Collected data:
====================

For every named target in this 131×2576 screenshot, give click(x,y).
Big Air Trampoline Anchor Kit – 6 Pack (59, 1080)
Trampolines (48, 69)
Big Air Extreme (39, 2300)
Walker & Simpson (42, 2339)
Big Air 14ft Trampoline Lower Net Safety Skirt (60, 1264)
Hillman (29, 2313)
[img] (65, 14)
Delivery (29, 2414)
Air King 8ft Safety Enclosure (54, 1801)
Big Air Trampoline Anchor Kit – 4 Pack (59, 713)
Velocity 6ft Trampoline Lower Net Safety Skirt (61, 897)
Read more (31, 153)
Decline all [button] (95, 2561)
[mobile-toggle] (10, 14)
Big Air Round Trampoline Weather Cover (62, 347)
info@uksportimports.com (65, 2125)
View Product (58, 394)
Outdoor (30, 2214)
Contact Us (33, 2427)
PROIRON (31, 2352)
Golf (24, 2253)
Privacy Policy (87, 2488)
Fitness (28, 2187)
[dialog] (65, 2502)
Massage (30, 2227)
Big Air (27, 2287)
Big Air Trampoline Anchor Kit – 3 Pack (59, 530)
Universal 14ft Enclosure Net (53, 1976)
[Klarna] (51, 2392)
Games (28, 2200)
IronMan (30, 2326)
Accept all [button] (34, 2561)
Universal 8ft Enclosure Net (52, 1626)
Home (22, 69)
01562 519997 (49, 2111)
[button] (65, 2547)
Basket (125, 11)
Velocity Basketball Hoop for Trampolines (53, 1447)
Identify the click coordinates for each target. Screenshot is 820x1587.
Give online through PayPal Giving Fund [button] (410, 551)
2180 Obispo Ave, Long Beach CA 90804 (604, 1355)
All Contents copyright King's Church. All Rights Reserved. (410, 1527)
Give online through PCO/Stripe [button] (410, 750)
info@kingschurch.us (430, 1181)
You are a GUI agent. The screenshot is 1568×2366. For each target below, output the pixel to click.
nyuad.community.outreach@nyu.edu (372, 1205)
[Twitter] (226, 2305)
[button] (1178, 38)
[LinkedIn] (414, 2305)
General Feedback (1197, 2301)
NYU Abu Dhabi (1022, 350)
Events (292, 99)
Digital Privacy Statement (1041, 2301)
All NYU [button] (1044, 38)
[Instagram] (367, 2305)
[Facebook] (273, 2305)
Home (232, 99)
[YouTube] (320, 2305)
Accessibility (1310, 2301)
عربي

====================

In the entries above, the lines between the one holding "Accept all [button] (34, 2561)" and the one holding "2180 Obispo Ave, Long", inclusive, are to be printed exactly as written, and those alone.

Accept all [button] (34, 2561)
Universal 8ft Enclosure Net (52, 1626)
Home (22, 69)
01562 519997 (49, 2111)
[button] (65, 2547)
Basket (125, 11)
Velocity Basketball Hoop for Trampolines (53, 1447)
Identify the click coordinates for each target. Screenshot is 820x1587.
Give online through PayPal Giving Fund [button] (410, 551)
2180 Obispo Ave, Long Beach CA 90804 (604, 1355)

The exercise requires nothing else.